И если мысль действительно нова,
То надо говорить с азов учиться…
Ворочаются трудно жернова —
Но льётся тонкой струйкою мучица.

В силу разных вещей
По камням через жизнь провлекло…
Много дней и ночей
сотрясало меня ремесло.

Затеряется ль след?
Иль в душе сохранится он?.
Чьёй?.

…Стал я сдержан и сед
в силу разных вещей.

Когда раздроблена нога,
То, локти ободрав, из бою
Он уползает от врага,
Влача обрубок за собою.

… Боль всюду и всегда с людьми.
Но всё же ты иди по свету,
Лишь зубы поплотней сожми,
Когда уже терпенья нету!

Пред жизнью только трус дрожит —
Не надобно бояться боли.
Трагическая тень лежит
Под каждою травинкой в поле.

Дым в окно врывается
Хлопьями белесыми,
Поезд в ночь врезается
Острыми колесами.

Буфера качаются,
Звонко бьются блюдцами…
Милая, печальная,
Где ты?
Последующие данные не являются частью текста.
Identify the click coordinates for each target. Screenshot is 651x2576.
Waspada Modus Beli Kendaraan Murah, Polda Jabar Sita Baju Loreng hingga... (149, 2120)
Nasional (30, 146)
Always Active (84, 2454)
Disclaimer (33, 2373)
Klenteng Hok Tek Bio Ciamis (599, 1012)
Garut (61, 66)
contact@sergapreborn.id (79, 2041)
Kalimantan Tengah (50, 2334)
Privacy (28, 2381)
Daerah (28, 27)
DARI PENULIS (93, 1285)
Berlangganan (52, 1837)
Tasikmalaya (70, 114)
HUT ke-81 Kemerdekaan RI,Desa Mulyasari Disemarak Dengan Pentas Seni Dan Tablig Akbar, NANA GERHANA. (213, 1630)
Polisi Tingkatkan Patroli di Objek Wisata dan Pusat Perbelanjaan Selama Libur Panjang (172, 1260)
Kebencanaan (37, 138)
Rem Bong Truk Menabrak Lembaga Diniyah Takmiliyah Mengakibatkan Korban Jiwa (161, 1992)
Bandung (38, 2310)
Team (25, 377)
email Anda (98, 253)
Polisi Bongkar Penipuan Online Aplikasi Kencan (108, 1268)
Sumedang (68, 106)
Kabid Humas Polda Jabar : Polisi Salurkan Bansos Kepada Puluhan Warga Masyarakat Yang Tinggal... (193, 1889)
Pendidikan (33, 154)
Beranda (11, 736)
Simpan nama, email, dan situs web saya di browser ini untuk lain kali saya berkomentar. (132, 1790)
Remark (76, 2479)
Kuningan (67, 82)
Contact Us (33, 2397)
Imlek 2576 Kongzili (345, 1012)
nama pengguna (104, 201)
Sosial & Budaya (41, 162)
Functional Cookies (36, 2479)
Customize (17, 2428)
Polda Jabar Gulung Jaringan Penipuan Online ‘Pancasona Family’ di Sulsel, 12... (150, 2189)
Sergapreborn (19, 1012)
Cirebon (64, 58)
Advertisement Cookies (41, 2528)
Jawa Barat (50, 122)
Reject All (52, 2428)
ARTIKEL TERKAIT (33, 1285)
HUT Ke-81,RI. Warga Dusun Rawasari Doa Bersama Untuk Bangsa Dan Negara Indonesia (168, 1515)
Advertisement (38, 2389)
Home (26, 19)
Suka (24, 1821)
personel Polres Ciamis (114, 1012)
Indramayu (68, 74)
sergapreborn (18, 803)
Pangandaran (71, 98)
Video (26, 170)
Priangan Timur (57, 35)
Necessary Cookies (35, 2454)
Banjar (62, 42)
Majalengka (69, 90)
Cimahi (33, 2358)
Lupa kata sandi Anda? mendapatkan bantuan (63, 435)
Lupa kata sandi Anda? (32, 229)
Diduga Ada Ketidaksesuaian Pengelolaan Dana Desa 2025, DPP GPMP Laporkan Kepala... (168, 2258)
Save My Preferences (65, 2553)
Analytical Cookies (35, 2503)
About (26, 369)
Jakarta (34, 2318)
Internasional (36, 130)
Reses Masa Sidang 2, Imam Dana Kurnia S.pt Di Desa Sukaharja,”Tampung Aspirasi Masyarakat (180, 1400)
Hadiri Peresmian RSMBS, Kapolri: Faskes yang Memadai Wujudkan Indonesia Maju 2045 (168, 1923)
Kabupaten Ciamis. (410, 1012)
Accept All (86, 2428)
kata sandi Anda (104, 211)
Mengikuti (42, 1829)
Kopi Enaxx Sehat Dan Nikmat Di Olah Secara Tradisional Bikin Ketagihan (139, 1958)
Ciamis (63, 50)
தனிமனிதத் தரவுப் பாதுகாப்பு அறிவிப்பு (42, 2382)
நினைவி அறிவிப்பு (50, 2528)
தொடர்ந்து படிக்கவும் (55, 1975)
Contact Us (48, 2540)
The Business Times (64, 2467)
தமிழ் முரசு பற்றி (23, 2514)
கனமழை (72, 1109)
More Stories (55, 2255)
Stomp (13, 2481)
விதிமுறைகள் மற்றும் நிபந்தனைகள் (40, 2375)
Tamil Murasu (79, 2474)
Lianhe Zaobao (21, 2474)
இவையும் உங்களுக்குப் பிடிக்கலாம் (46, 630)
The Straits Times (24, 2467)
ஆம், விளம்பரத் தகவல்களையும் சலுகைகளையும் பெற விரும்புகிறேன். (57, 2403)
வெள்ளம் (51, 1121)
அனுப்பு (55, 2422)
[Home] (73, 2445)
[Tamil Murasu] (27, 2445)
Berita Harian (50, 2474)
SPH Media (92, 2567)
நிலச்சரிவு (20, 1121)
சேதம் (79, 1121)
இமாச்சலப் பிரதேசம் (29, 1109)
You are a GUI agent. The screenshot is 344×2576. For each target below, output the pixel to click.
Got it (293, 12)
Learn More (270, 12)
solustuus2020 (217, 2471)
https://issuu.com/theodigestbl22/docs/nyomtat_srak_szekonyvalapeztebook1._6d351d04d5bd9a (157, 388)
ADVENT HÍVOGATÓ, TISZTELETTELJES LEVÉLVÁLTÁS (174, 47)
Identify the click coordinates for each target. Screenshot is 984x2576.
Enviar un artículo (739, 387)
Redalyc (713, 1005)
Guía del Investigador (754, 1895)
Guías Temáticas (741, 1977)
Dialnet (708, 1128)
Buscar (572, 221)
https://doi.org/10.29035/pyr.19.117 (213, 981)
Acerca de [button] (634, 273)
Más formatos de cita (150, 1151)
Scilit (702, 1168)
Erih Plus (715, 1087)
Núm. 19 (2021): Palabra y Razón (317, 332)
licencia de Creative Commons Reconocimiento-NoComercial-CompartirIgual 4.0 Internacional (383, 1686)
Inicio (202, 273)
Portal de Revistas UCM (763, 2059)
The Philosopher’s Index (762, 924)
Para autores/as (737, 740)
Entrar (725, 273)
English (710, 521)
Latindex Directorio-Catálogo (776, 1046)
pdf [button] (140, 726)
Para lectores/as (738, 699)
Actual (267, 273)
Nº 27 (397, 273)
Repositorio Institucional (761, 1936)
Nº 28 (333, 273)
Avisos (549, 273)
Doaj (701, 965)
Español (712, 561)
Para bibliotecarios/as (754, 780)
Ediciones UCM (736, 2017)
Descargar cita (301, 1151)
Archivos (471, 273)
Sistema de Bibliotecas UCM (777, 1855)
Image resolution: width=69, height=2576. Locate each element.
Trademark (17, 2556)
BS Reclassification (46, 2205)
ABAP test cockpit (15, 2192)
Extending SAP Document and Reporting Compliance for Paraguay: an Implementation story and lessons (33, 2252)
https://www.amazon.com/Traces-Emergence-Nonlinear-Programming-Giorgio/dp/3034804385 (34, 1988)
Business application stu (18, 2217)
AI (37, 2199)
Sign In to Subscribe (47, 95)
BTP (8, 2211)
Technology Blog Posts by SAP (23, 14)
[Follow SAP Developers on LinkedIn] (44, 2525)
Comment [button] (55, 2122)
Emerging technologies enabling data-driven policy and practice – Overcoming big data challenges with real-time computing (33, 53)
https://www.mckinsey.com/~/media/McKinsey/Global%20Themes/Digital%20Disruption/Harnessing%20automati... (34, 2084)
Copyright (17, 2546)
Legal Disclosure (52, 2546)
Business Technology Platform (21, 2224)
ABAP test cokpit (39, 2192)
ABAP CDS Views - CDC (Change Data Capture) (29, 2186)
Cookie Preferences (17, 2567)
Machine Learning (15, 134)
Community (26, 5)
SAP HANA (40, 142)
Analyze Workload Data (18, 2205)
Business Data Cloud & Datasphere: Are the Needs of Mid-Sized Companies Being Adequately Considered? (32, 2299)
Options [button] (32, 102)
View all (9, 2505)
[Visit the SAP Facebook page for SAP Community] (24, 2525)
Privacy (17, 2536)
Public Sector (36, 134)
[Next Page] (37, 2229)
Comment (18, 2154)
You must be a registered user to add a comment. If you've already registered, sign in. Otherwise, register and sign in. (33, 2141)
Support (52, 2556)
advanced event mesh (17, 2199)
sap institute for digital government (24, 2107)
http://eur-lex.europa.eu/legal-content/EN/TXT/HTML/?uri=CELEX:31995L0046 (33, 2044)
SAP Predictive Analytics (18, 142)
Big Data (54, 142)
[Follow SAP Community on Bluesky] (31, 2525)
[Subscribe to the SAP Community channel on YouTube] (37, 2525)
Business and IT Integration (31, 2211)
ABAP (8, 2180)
Не вернуться ли?

Ширь полей пустынная
В окнах, как приклеенная,
А дорога длинная
И одноколейная.

Как всё же странны многие собратья!..
По будням, да и в выходные дни,
сутулясь, как под тяжестью проклятья,
сидят за лампой в комнате они…

Но ничего ведь нет на свете проще:
рабочею рукой развеять муть!
И посреди затрепетавшей рощи
вдруг полной грудью медленно вздохнуть!

И посреди июльского покоя
вступить в заколосившуюся рожь…
И ласточка вдруг сообщит такое,
чего вовек за лампой не найдёшь…

Простите мне, стихи, что я кормился вами.
За вас, мои стихи, что я провыл нутром,
буханку рижского я брал в универсаме,
и соли полкило имел я за надлом.

Простите мне, стихи, но часто пачку чая
я за свою тоску приобретал.
Издательский кассир, меня не замечая,
презренный мне отсчитывал металл…

Простите мне, стихи. Хозяйственного мыла
я приобрёл и леденцов на вес
за вас, пришедшие мне из другого мира,
ниспосланные мне, так, ни за что, с небес.